■ **Exercise objective**
From the line containing "Task: Switch the FPS / ms toggle" through the last line of the records below, each line is to be repeated exactly; pictures are to be omitted.

■ **The data**
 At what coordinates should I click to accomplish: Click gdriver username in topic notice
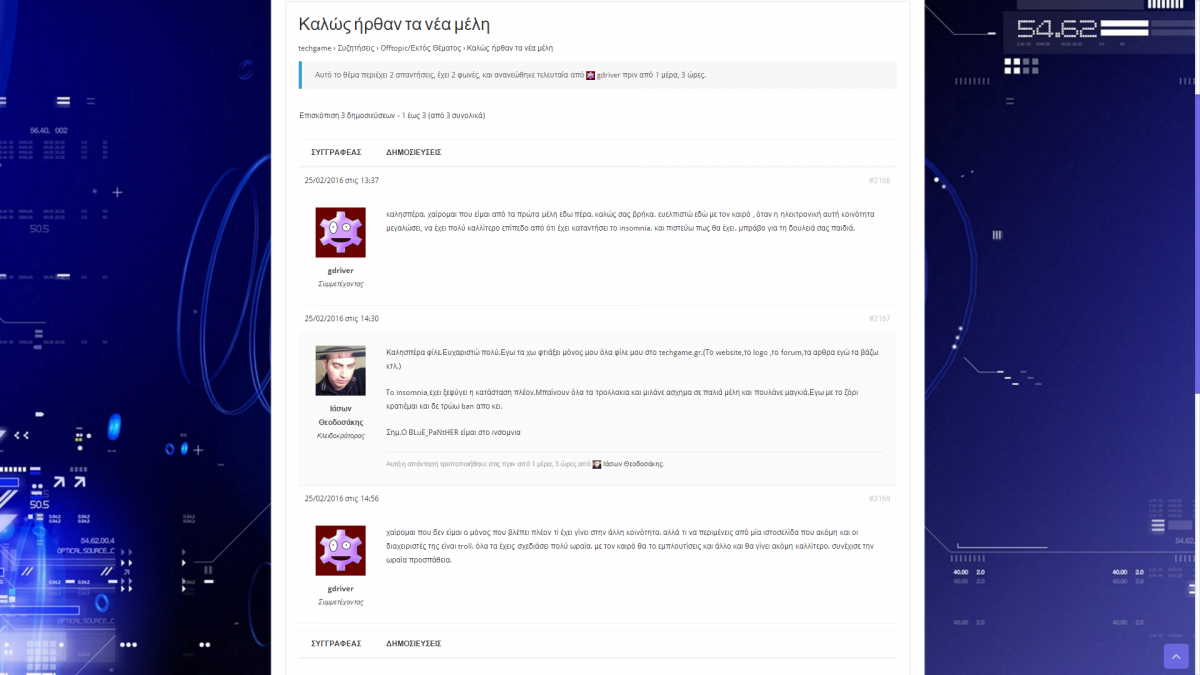(x=610, y=75)
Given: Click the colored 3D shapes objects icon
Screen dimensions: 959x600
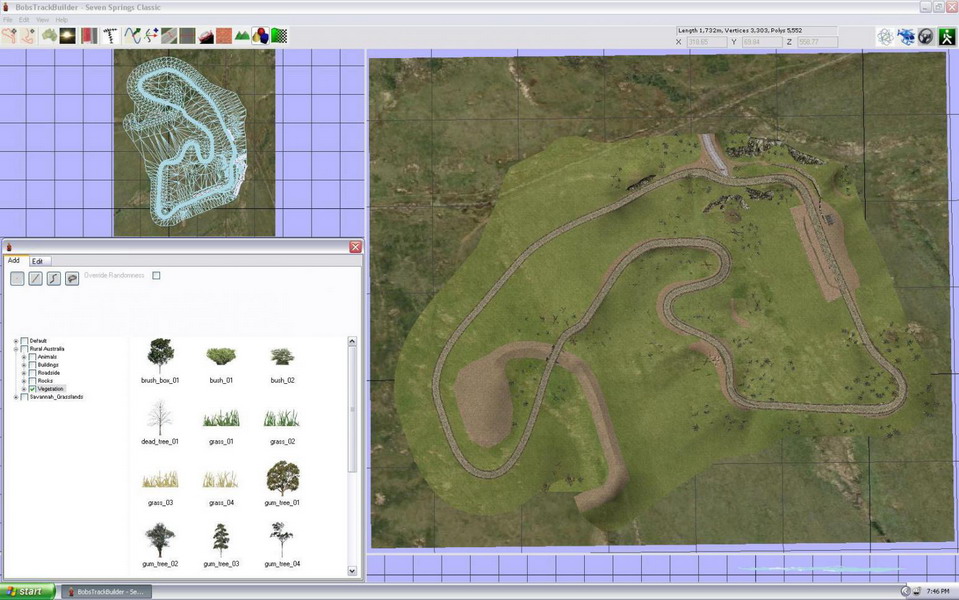Looking at the screenshot, I should point(261,35).
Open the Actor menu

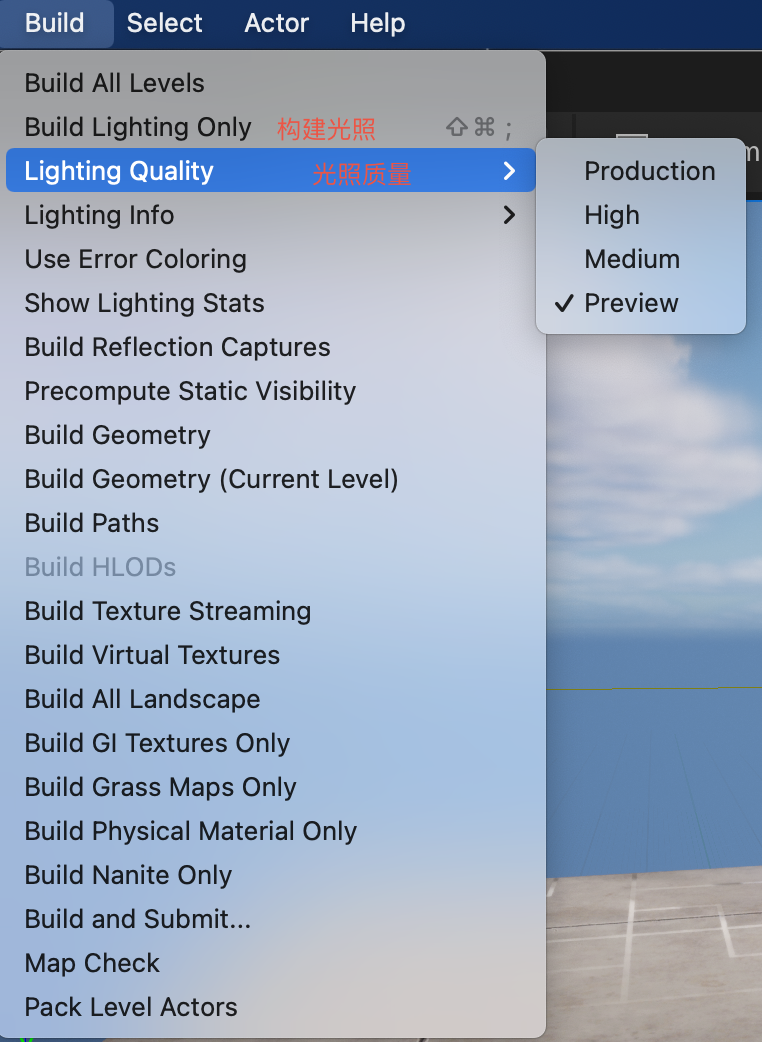(276, 23)
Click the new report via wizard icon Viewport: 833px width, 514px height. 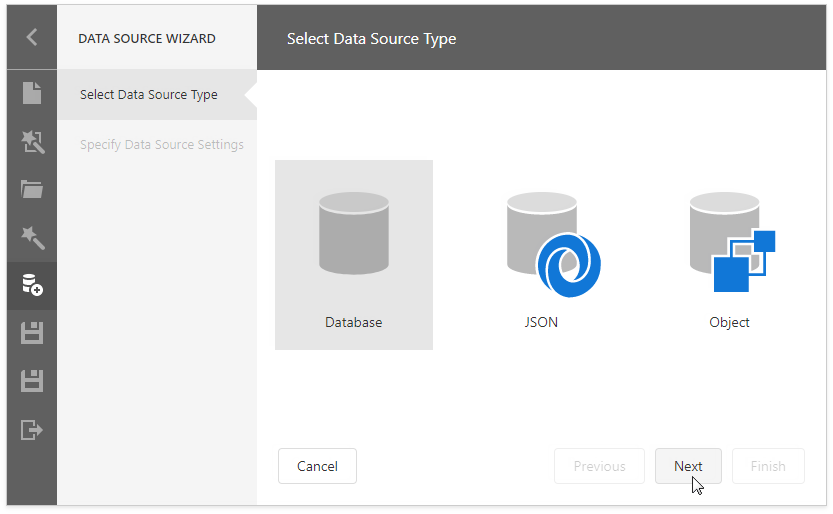[32, 142]

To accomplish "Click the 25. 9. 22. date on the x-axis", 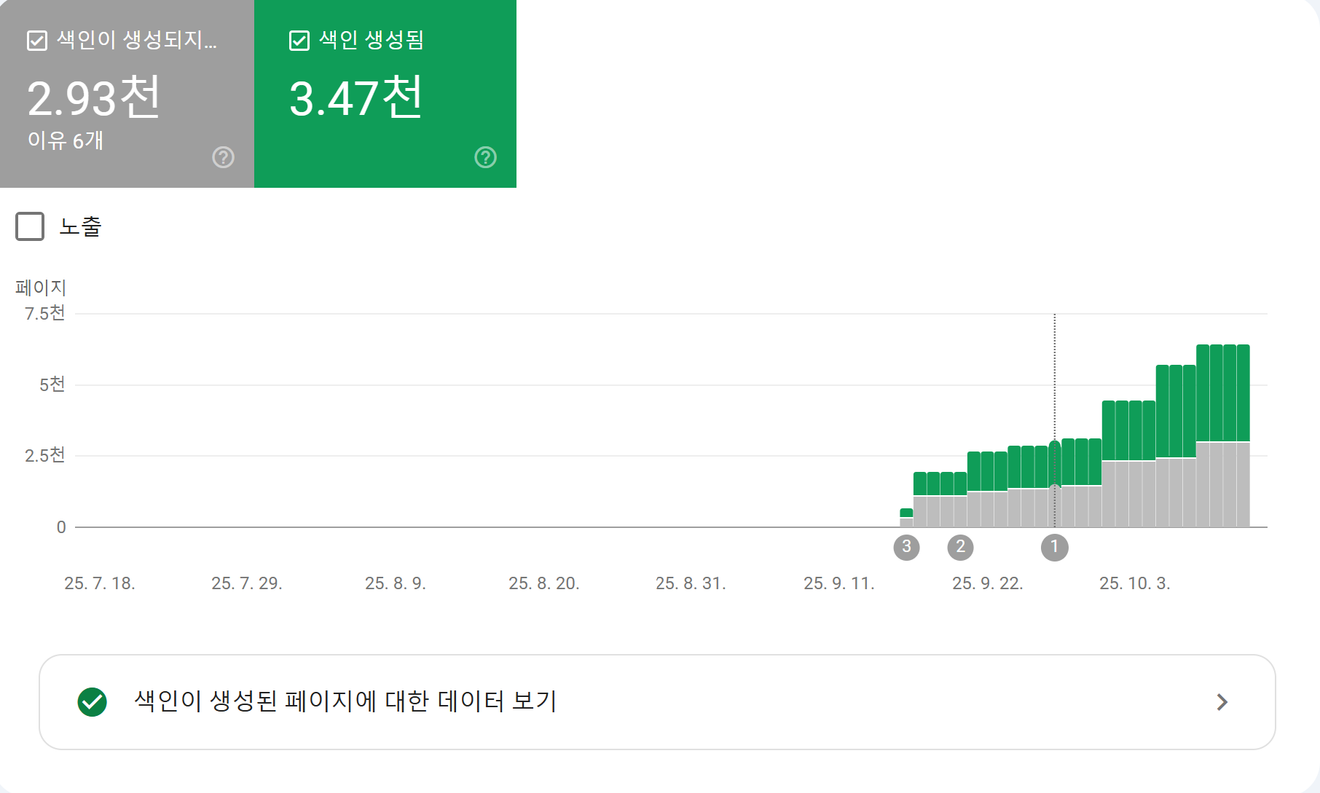I will coord(987,584).
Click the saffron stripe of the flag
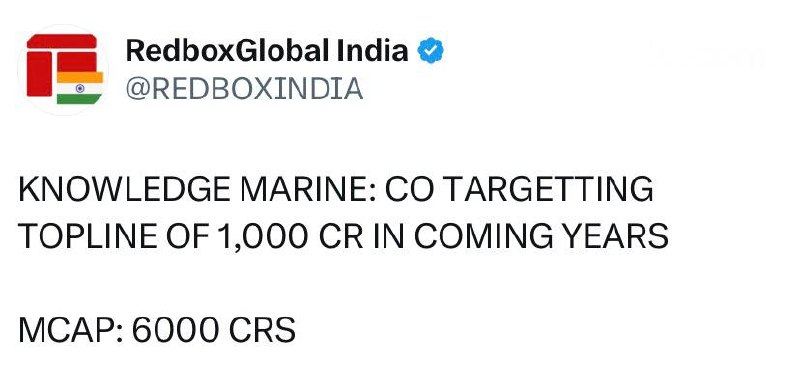The image size is (800, 386). tap(80, 77)
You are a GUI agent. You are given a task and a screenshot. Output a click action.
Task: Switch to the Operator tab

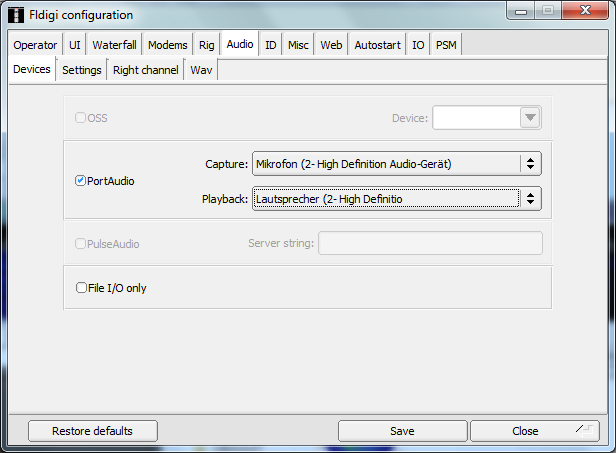pos(35,45)
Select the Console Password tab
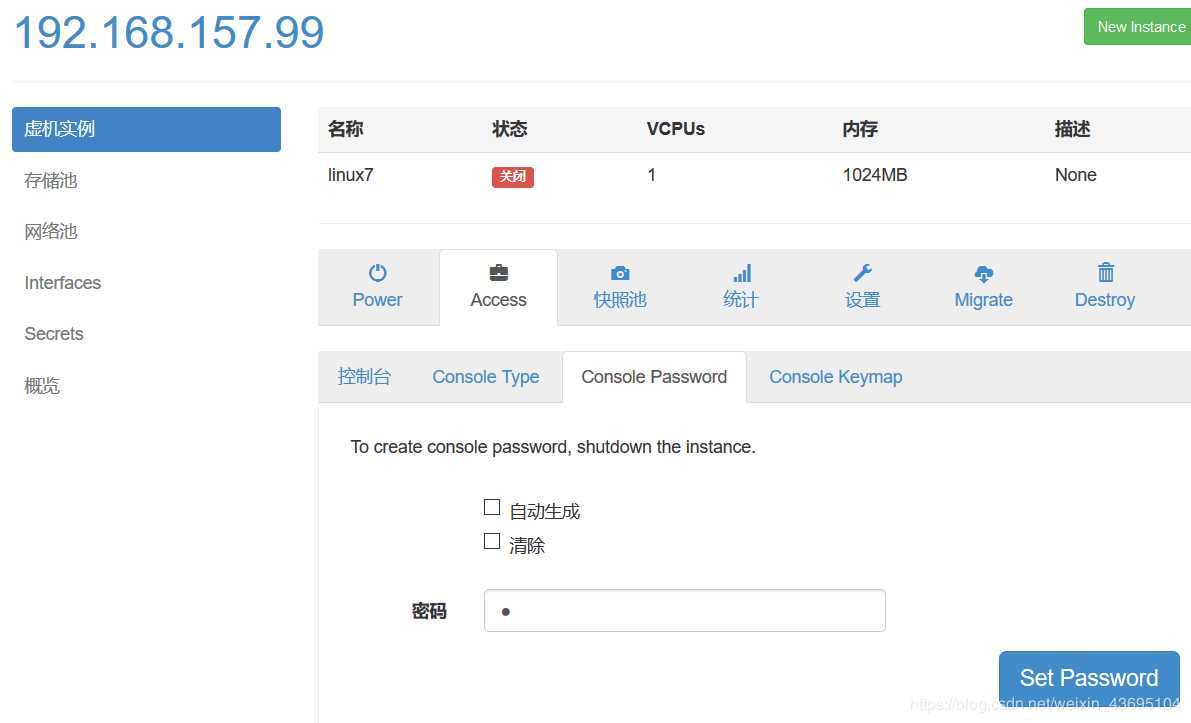Screen dimensions: 1191x723 click(x=654, y=377)
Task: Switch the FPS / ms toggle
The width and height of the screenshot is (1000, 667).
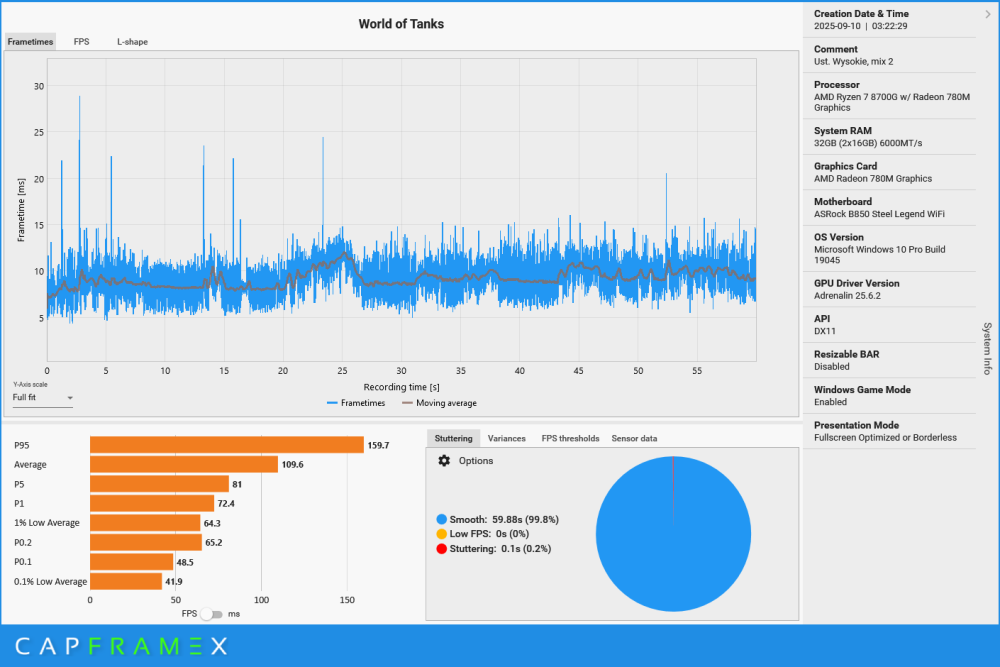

■ **Result of the exercise**
Task: Switch the FPS / ms toggle
The width and height of the screenshot is (1000, 667).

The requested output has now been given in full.